Now, commanders play into this as well. Printing commanders who transform the effect of other spells you play – like [mtg_card]Firesong and Sunspeaker[/mtg_card] – is a really strong way to do it. Even [mtg_card]Gisela, Blade of Goldnight[/mtg_card] is a good example because she needs only the tiniest bit of work to take care of the game on her own, meaning the rest of your deck can be protection, removal, and control responses.

The other thing is that Boros needs more of its effects that can get it a few extra cards over your opponents, ideally symmetrically, to be redundant. Wear//Tear is a great card but it’s one card. You can’t make a deck with four or five of them in it. And when you get to deal with bigger groups in multiplayer, trading one card for two cards is the base of what you need a card to do. You need to start getting into the realm of effects that scale – each player sacrifices an enchantment, each player sacrifices an artifact.
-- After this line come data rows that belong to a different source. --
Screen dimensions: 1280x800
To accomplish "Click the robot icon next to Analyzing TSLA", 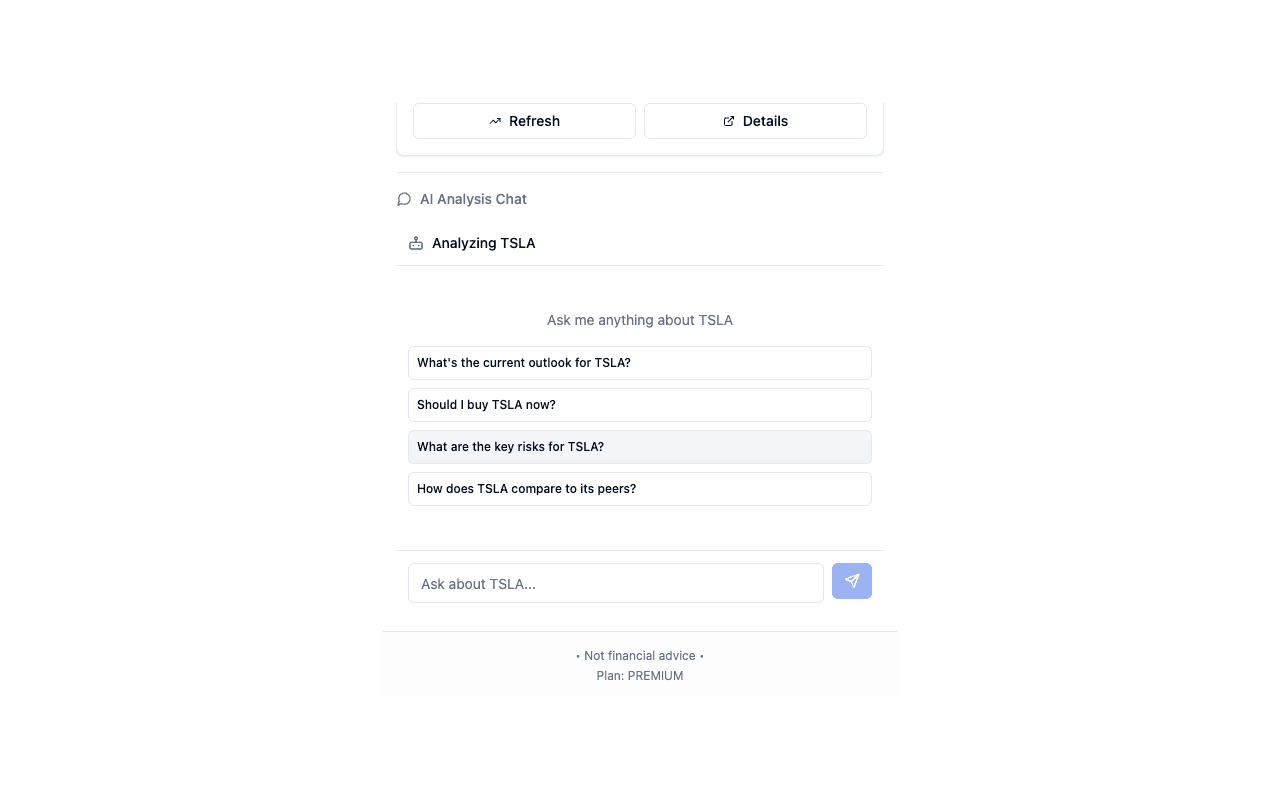I will click(x=416, y=243).
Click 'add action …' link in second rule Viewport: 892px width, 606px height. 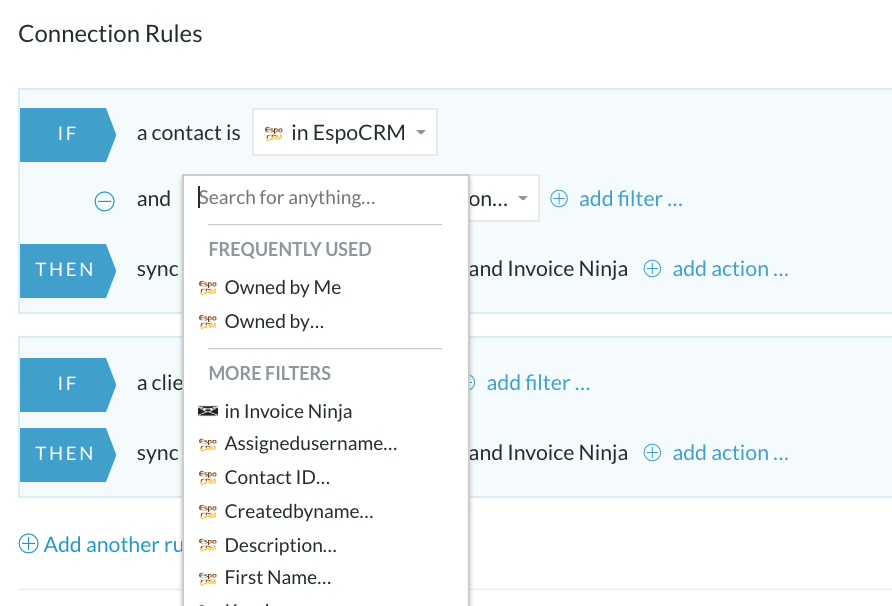click(730, 453)
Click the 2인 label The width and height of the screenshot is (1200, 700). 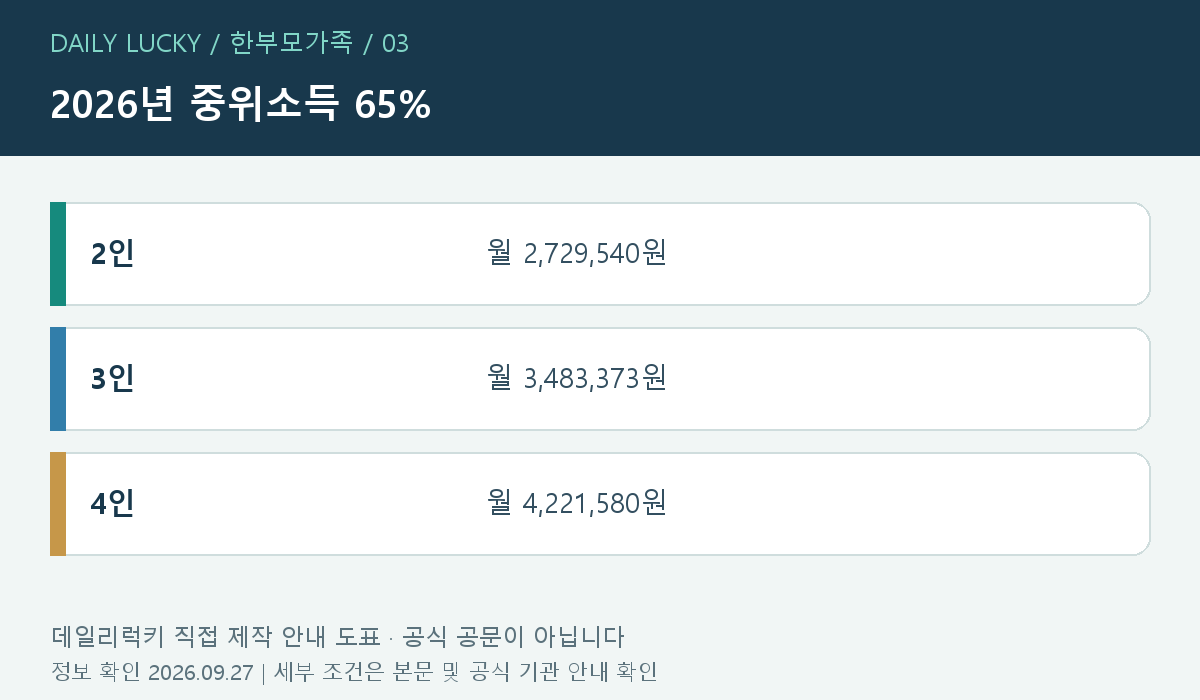(112, 254)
My main fear is that in our hope to make some cards we like better, and more able to play in our favourite formats, we lose sight of the boundaries that make the game really enjoyable. I don’t think Ezuri’s Predation is a good idea, and I don’t think that a red disenchant would be a good idea. I also don’t think if they printed a red-white Concentrate it would fix any of the problems – because it’s still just one card. For Boros to address this concern you’re going to want redundancy, and that means you need a lot of cards that you can consistantly, meaningfully print, and that won’t represent a deviation or mistake in a year’s time.


Oh and tiny tangent.

I’ve edited the Boros logo in this picture. It’s normally a red outline around a white fist, and I’ve inverted that to be a white outline around a red fist. I’m just not wild about the Raised White Fist as imagery with, you know, all the other stuff going on in the world right now.